Underwater acoustic positioning using orbital angular momentum vortex beams

Underwater acoustic positioning has been commonly used in a wide variety of underwater work, including deep underwater construction, oil and gas extraction, ocean sciences and underwater robot navigation. To date, various methods have been developed to achieve accurate underwater coordinate localization, such as ultrashort baseline (USBL), short baseline (SBL) and long baseline (LBL) acoustic positioning system. The surveys of these classic hydroacoustic localizations are typically executed by employing the time-of-flight method to measure the distance and the orientation (vertical and horizontal angles) of the transducer to the transponder. USBL and SBL provide accurate positioning estimation in the short distance, but the error depends on the additional depth sensors and accumulates as the distance increases. Deep measurement is not essential for LBL, but the requirements for the positioning accuracy are strict.

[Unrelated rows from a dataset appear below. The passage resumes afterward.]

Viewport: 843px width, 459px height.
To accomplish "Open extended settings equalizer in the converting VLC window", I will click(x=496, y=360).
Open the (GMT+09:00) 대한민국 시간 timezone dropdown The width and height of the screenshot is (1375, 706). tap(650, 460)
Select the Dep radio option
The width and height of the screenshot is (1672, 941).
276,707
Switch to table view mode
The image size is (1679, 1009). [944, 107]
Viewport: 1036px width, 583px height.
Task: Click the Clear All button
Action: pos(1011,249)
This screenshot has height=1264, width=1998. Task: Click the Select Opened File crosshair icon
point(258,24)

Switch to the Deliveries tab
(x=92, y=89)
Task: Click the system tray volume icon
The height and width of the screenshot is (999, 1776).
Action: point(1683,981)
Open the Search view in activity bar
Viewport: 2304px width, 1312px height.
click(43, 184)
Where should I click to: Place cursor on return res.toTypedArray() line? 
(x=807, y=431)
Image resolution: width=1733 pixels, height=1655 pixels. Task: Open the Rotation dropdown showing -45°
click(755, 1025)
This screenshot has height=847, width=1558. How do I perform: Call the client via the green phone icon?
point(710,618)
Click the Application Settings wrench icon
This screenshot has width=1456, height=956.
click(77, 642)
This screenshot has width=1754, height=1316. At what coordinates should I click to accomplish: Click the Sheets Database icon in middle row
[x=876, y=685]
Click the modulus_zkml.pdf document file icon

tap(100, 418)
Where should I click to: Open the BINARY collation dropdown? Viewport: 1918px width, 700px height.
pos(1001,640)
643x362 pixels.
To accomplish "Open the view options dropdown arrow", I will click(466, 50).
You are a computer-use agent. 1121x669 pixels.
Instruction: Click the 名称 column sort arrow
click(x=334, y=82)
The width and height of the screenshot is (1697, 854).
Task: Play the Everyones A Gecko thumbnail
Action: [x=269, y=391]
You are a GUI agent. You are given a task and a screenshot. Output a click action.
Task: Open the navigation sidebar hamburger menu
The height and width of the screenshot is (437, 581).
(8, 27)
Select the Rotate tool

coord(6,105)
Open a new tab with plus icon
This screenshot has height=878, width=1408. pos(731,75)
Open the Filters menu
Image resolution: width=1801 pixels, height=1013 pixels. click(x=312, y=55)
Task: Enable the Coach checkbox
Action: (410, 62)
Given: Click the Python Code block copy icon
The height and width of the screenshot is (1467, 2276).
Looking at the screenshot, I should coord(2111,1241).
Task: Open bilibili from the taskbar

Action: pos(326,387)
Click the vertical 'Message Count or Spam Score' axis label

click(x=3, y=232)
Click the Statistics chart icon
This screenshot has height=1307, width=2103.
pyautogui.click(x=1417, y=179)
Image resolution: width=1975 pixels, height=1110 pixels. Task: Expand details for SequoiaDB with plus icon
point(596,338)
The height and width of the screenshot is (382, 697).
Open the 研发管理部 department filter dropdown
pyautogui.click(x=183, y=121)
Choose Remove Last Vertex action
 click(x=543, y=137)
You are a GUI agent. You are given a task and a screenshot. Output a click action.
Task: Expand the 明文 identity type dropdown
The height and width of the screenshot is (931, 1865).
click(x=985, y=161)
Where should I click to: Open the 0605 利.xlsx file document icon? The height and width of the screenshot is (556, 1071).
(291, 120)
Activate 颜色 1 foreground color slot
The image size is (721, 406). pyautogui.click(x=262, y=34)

Acoustic vortex beam, an acoustic wave with a helical phase front pattern, possesses an additional spatial degree of freedom called orbital angular momentum (OAM), offering potential solutions to overcome the above limitations. In this work, we propose an approach using the acoustic vortex beam carrying OAM to investigate the underwater positioning. Theoretical model reveals that the received signal has the hybrid form of inverse Fourier transform and Bessel function. The two-dimensional Fourier transform is then employed to calculate distance and azimuth angle. Simulation results show that the OAM-based positioning method can achieve more accurate coordinates than the conventional hydrolocation method. The application of OAM provides exciting opportunities to break the limits of current underwater positioning methods.